_TEXT EXCERPT_:
.....
Feds Ban 'Buckyballs' Magnets
SicariusMan writes "Looks like warnings and other precautions were not enough to save Buckyballs Magnets. According to this report, the Consumer Product Safety Commission is concerned about the increase in children swallowing the rare earth magnets, and has issued its first stop-sale order in 11 years. Amazon and others have already agreed to stop selling the toys. 'Although the commission issued a safety alert in November, it has received more than a dozen reports since then of children ingesting the magnets, with many requiring surgery, it said. More than 2 million Buckyballs and at least 200,000 Buckycubes, a similar cube-shaped magnet, have been sold in the United States.'"
Thanks to Woot! I now own several million Buckyball magnets. I was waiting for the rare Earth metal market to skyrocket before cashing in, but this may be my chance. Hello Ebay!
Soon we'll be battling the Buckyball cartels in the streets of America. I say end prohibition now!
“He’s not deformed, he’s just drunk!”
Something that can be dangerous when grossly misused can be outright banned.
Unless it's a weapon
I have 7 sets of them. Well... technically about 6.7 sets. It's hard not to lose one here or there when you play with them nearly daily. I'm just glad that I got them now, before the ban... they are my third favorite toy, behind my computer and my phone. I make bracelets out of multiple colors as transient art (lost as soon as they stretch out and get rearranged), play with them on my desk, and use them as temporary tie tacks if I leave my mine at home.
Yes, tie tack. Don't knock it, it works!
"I will trust Google to 'do no evil' until the founders no longer run it." Hello Alphabet.
.....
_YOUR ASSIGNMENT_: Continue the discussion of the Buckyballs ban above from the point where it stops.

[Dataset items]
.....
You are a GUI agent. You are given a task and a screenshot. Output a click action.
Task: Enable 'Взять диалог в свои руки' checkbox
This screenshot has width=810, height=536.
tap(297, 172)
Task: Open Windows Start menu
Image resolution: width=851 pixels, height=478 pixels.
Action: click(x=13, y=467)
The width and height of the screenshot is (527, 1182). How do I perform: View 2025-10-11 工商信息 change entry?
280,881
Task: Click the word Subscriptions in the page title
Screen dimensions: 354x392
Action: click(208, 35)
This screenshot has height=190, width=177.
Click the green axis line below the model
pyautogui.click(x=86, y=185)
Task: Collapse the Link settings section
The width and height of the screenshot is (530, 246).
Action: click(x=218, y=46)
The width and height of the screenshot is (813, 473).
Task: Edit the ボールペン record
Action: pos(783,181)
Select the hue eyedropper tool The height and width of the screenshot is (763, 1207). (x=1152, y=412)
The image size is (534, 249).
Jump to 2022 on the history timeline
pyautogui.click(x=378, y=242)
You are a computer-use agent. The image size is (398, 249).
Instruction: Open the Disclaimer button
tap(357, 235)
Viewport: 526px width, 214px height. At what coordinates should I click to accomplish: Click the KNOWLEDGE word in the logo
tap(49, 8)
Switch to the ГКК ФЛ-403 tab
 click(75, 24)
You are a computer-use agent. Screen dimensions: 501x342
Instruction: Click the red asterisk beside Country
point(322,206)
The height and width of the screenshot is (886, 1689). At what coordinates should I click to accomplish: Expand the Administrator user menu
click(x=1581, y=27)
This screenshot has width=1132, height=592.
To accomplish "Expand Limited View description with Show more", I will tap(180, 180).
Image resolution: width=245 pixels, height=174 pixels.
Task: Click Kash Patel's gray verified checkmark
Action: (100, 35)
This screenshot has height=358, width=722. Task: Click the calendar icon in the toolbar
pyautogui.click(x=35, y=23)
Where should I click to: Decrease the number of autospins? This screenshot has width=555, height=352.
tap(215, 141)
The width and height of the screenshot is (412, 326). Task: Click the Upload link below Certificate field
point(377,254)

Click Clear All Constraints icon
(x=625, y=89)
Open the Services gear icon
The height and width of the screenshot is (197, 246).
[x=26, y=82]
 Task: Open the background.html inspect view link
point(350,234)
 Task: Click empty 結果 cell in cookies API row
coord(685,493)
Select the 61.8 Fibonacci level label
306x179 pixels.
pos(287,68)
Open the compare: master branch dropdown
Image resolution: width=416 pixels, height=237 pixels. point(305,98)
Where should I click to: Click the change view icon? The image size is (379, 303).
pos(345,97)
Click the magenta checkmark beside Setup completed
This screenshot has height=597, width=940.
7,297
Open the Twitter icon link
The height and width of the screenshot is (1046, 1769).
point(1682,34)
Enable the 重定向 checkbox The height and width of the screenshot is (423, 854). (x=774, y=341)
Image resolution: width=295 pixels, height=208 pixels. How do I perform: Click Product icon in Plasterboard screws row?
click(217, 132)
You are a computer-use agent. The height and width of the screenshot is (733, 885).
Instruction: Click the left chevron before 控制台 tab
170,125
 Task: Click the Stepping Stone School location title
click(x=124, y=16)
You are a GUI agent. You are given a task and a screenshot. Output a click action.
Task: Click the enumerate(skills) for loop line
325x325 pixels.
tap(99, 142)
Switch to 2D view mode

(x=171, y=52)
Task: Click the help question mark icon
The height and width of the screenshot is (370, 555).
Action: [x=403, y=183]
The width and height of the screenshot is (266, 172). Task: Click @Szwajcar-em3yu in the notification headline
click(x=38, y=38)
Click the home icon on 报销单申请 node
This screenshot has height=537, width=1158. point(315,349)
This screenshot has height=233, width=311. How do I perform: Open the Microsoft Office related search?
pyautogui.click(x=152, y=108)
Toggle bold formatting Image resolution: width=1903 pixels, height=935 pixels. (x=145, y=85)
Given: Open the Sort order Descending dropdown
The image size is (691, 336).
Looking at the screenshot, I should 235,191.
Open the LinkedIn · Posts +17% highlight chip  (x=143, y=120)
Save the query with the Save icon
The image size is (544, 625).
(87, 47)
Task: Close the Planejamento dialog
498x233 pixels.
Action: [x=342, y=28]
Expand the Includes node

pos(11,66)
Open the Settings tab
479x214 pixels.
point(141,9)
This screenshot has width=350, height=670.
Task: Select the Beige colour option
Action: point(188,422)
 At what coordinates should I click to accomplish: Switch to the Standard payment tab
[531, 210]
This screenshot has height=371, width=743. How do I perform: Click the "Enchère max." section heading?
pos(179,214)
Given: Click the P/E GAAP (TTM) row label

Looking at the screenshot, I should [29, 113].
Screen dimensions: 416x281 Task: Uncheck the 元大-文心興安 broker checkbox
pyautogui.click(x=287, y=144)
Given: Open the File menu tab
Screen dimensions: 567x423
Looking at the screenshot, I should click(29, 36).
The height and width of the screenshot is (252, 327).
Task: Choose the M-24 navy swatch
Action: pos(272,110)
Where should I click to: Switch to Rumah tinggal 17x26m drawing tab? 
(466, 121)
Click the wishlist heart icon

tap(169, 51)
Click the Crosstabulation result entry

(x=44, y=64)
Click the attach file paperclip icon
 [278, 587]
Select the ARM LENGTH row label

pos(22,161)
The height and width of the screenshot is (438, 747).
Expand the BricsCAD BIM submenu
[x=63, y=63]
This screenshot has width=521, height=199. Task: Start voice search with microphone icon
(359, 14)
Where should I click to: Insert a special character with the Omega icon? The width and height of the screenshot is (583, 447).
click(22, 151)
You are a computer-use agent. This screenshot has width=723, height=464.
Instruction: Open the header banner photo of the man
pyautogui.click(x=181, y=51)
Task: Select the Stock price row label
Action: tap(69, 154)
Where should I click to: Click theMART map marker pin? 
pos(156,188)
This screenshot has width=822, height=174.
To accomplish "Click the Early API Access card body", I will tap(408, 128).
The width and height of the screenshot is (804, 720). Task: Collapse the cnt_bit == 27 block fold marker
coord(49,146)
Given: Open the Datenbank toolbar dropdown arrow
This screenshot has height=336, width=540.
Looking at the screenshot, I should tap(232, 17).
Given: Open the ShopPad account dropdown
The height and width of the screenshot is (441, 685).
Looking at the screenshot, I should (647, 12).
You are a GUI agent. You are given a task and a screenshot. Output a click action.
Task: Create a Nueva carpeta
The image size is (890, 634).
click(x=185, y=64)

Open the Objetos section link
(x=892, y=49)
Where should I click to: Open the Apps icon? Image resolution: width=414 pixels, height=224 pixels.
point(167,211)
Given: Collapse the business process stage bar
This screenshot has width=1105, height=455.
.....
_RESULT OF THIS EXERCISE_:
The article states that dozens of children have swallowed the magnets and 12 required surgery. There are over 60M children age 14 and younger in the US. Isn't this a bit of an over-reaction? I'm curious as to how many children have had problems after swalling coins and other items that people may have on their desk (ie paper clips, thumb tacks, etc.)?
Seems the shootings in Colorado hurt a lot more people, but for some reason, they haven't banned the sale of bullets.
Looks like I'll just have to get my kid Lawn Darts for Christmas instead.
How about a ban on stupid trailer-park dumbass kids who ruin it for the rest of us?
They already tried that. You may have heard of "Planned Parenthood"...
There's no place like
I modded you flamebait, but decided I'd rather tell you to your face that this comment is every bit as ignorant and prejudiced as any I've heard uttered by the so-called trailer trash I've encountered. I don't know if this really reflects your beliefs or you're just trying to be controversial, but at face value that's stereotypical trailer-trash talk.
Uranium and bleach
Admit nothing. Deny Everything. Make Counter-accusations.
Me and my brother recieved the silver Buckyball cubes as Christmas gifts a few years back. These things are a blast to play with.
When one of the balls on my brothers set shattered, we called one of the listed numbers for the company to ask about maybe purchasing a replacement ball. The person on the other end was extremely interested in how this happened (apparently they hadn't had a report of a ball shattering before), and offered to send us an entire new set for free. On Christmas day. This was excellent, excellent support for an awesome product.
It's sad to hear about this.
I'm not saying lets kill all the stupid people, I'm just suggesting we remove all the warning labels and let nature sort it out.
These are neodymium magnets that stick together quite strongly. If two are swallowed they run the risk of coming within close proximity to each other while passing through separate parts of the intestines and clamping them together. Only way to remove them at that point is surgery.
That's not to say the other things you mentioned don't run a risk of getting stuck, or that these will get stuck. By being rare earth magnets they set themselves up for causing problems in the twisty path of our lower digestive tract.
I think the sales of Zen Magnets are about to increase...
(For those who don't know, Zen Magnets are *exactly* the same thing as buckyballs except for a very slight increase in quality and price. That would also mean they'd be more dangerous due to higher magnetic strength.)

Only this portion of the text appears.